Microsoft Came Back To Life In Spectacular Style. Here’s Why
When Satya Nadella took over from former CEO Steve Ballmer five years ago, Microsoft looked very much like a legacy software company, propped up by the success of Windows, but on a long-term decline trajectory. But now the company is hitting new highs on the stock market, and investors think that it has many years left in it still. What happened? How did Microsoft achieve such a stunning turnaround that many investors now believe that it is more valuable even than the mighty Google?
Let’s take a look.
Microsoft Offers Development Platforms
If you dip into the investing world, you’ll hear a lot about the value of “platforms.” The definition of a platform is pretty loose, but it generally describes the digital infrastructure on which other people do business. Amazon marketplace is a platform for sellers. Google is a platform for advertisers. Facebook is a platform for businesses and digital marketers.
Microsoft is building a different kind of platform, one based on programming. Expert .NET development refers to the process of using Microsoft’s .NET technology to code for apps, websites, and other programs. In effect, Microsoft provides developers with the tools that they need to create the rest of the apps in the ecosystem, making it a platform for developers.
It’s proven to be a smart strategy. Companies that develop great software products are extremely valuable. And if they rely on Microsoft to create that value, royalties soon start flowing in Microsoft’s direction.

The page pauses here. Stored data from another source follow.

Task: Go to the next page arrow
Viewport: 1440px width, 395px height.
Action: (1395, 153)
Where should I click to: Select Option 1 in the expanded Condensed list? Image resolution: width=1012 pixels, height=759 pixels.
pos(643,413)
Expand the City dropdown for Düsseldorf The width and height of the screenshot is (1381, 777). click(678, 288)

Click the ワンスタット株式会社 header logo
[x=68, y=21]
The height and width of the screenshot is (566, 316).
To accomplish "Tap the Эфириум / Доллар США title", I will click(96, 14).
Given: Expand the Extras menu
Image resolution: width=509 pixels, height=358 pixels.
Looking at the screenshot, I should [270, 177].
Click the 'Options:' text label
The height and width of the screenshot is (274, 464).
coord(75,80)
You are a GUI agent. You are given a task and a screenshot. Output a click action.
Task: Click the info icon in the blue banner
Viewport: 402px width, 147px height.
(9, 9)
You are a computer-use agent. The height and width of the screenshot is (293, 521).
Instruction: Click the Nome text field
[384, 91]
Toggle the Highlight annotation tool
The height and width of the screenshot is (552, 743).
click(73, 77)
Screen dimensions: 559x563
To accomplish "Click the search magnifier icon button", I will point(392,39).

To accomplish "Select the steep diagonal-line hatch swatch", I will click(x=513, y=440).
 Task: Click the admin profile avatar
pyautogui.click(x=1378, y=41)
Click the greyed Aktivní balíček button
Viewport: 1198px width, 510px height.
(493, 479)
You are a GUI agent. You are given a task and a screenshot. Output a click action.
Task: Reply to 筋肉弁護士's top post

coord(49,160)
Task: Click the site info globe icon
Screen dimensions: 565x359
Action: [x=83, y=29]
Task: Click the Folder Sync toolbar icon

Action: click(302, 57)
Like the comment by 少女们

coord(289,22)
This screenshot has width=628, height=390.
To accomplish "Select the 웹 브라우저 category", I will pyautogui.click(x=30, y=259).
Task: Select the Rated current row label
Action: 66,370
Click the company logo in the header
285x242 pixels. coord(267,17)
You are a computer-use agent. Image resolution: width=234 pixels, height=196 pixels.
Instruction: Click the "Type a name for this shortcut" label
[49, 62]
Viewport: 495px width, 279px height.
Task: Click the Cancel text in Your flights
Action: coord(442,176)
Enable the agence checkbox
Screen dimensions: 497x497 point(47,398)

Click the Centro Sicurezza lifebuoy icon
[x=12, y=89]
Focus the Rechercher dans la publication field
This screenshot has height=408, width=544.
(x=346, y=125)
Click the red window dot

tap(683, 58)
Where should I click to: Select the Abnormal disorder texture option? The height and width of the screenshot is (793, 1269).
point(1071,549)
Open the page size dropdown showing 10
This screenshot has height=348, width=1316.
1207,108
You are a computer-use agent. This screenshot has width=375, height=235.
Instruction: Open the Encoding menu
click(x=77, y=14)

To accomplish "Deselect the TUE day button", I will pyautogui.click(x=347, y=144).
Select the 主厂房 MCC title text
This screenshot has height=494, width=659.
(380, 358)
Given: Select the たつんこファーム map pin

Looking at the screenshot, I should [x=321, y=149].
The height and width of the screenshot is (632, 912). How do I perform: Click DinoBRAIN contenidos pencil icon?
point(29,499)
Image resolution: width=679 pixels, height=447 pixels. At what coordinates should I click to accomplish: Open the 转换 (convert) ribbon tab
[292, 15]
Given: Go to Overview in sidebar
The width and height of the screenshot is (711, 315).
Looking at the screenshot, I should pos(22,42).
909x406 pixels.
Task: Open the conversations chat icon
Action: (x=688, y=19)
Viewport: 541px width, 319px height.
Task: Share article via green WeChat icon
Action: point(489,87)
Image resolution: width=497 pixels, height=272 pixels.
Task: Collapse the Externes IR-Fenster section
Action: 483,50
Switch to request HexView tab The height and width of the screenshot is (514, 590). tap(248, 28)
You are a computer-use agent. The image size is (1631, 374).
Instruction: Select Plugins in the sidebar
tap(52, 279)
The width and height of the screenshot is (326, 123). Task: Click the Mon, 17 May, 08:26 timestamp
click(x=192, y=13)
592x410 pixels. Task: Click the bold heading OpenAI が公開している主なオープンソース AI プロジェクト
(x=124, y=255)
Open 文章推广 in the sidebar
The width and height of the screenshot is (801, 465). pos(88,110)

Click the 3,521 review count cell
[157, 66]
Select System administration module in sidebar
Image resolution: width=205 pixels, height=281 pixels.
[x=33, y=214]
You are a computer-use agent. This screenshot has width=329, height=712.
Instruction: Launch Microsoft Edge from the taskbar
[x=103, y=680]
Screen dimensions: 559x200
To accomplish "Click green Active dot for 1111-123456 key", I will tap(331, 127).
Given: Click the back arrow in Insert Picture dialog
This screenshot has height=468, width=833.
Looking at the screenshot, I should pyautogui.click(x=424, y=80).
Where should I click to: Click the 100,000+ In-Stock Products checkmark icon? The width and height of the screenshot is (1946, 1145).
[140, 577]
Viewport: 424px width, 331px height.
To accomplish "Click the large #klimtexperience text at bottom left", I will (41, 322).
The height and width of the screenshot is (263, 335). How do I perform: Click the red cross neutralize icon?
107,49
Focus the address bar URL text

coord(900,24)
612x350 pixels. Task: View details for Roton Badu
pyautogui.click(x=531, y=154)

Microsoft Is Going Cloud-Native
The cloud was never a particularly sexy subject. But when it comes to the future of computing, it’s hard to imagine an IT landscape without it. The cloud is everywhere today and will continue to be everywhere in the future.
Microsoft’s cloud product, called Azure, is designed to go head-to-head with the market leader, Amazon Web Services. Amazon got into the cloud game early on and developed a substantial lead. But Nadella soon realized that if Microsoft wanted to compete in the future of computing, it had to start providing companies with the cloud services that they crave.
Azure, like other cloud platforms, grows by double digits every year, providing Microsoft with a potentially enormous revenue stream in ten years.
Microsoft Is Building A Subscription Model
How do you get the most money possible from your customers without them realizing how much they’re spending? Easy: you launch a subscription service. It’s unlikely that people would pay $120 up front for a year’s membership of Netflix, but if you charge $9.99 per month, then all of a sudden it seems a lot more manageable.
Microsoft is doing the same for business customers. Rather than charge up front for its Office 365 suite of services, it offers them on-demand, meaning that firms can pay for them month-by-month, reducing overall fees.
What’s impressive about the new approach is that it is allowing Nadella to make more money than ever before. Microsoft now has more than 135 million active users of its Office 365 product, all paying predictable monthly subscriptions. It’s a win-win.